The Master System 1 does have a (more) direct audio output, but it is also much bulkier than an SMS 2. By adding a direct audio line out, the SMS2 is turned into a gig-worthy machine, and travels well due to its smaller size.
The resulting output sounds very nice indeed.
1. Take your SMS2 apart. First, remove the base screws and take off the top half of the plastic case. Next, remove the screws holding the top of the metal shield in place. Finally, remove the two black screws that hold the cartridge port and PCB in place. Remove the console from the case completely. Drill a hole with a suitable size in the bottom half of the SMS2 case. there is plenty of room, so you have a few options of where to put the hole.
2. Locate the VDP chip, labeled SEGA 315-5246. It is the only chip with alternating long and short legs. Locate pin 15. The pin directly to the left of the indent and the black circle is pin 1, so you need to count down 15 pins.
3. Turn the PCB around and locate pin 15 again, keeping in mind that the pins are mirrored because you are essentially looking at the back of the chip.
4. Solder a wire to pin 15. This is the audio signal cable. The way I approach these sorts of things is by first adding a bit of solder to the point, and then heating up that point again and sticking the wire into the blob of solder. This technique works okay if one has done it more than once. After having soldered the connection, I added some hot glue to keep the wire in place and add some strain relief (although this is not necessary).
5. Locate a ground point on the PCB. There are many points that are suitable, but I have chosen the grounded leg of a resistor, R14 to be exact. Solder a wire to the ground point that has been chosen.

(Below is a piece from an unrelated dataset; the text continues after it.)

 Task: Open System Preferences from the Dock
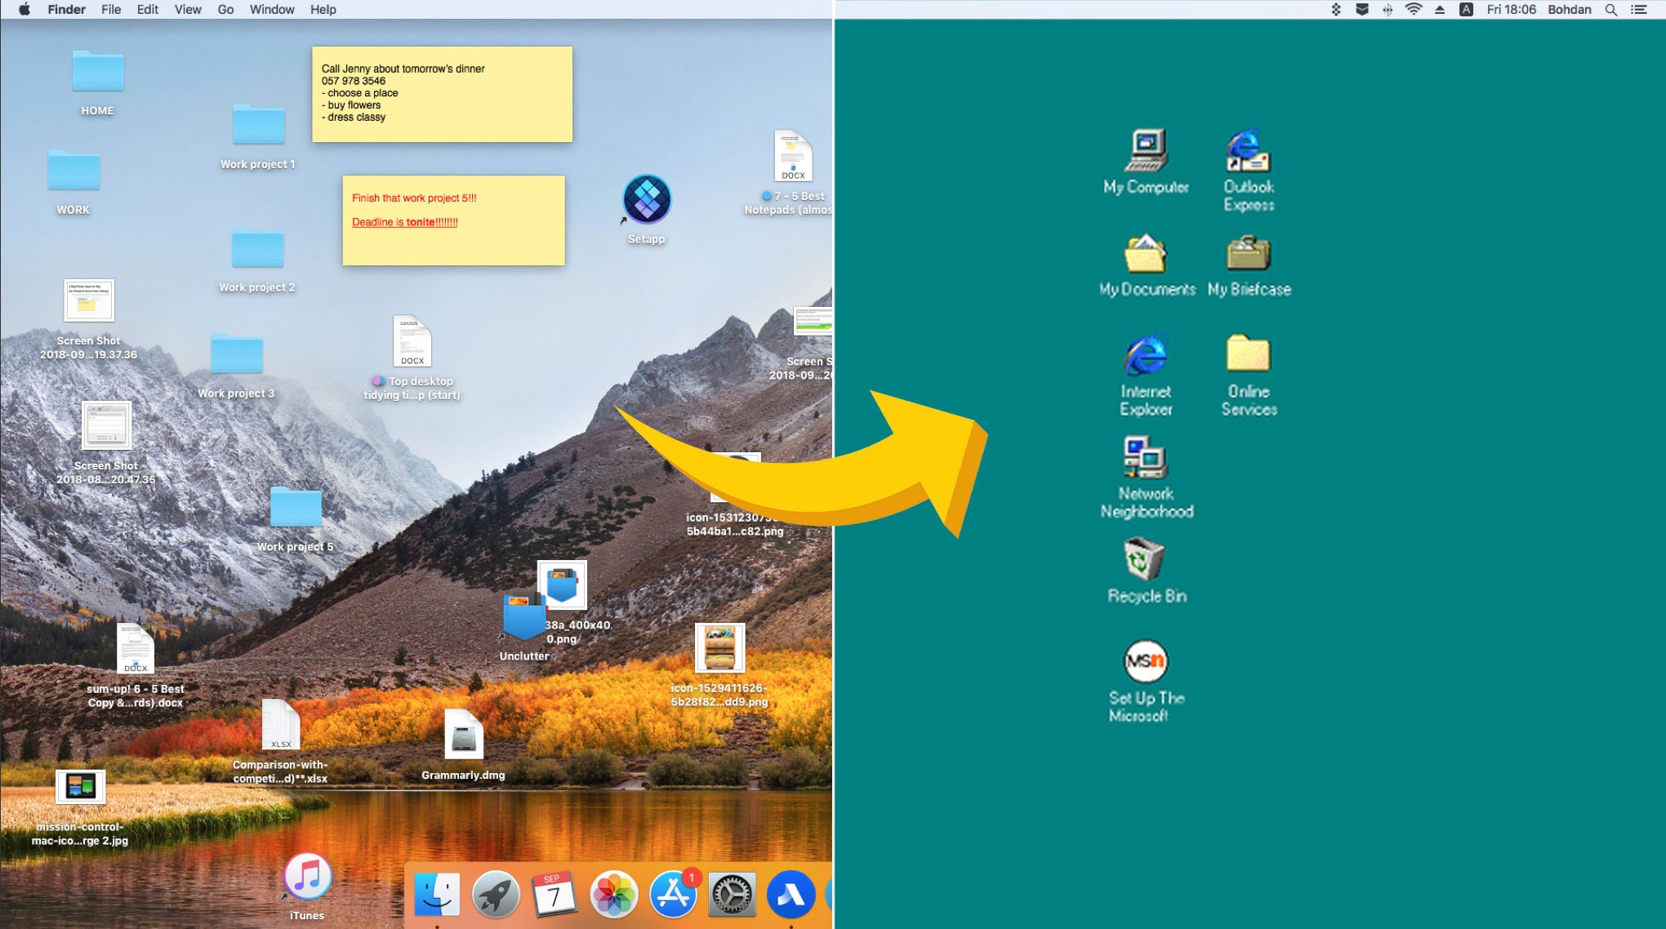732,894
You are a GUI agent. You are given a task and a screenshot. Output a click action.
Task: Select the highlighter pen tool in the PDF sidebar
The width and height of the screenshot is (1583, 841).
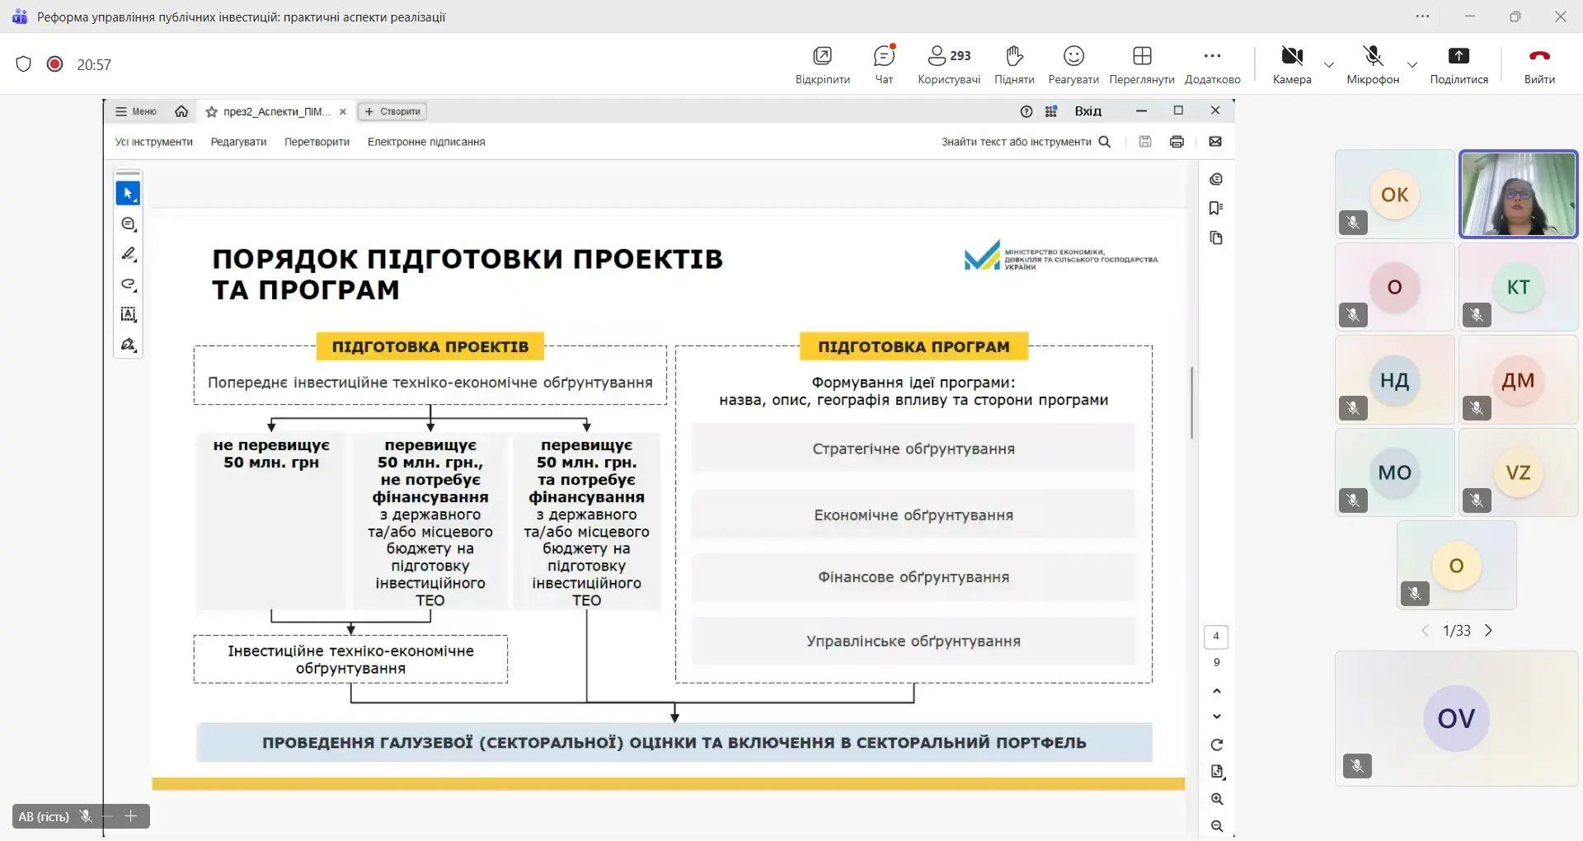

6. Start putting the SMS2 back together, by placing the PCB back onto the bottom of the shield. I found a point on the right hand side where I could snake out my audio signal wire without fear that it would get squashed.
7. Replace the top side of the shield and find a point to snake out the ground wire from the PCB. I just used the same are where the cartridge goes in (which is much larger than it needs to be, really) and I used a little bit of tape to secure the wire.
8. Solder your audio connection together. I used an RCA plug. The wire coming from the VDP chip pin 15 is the audio signal and the wire coming from the grounding point on the PCB is ground.
9. Reassemble the casing for the SMS2. You're ready to rock!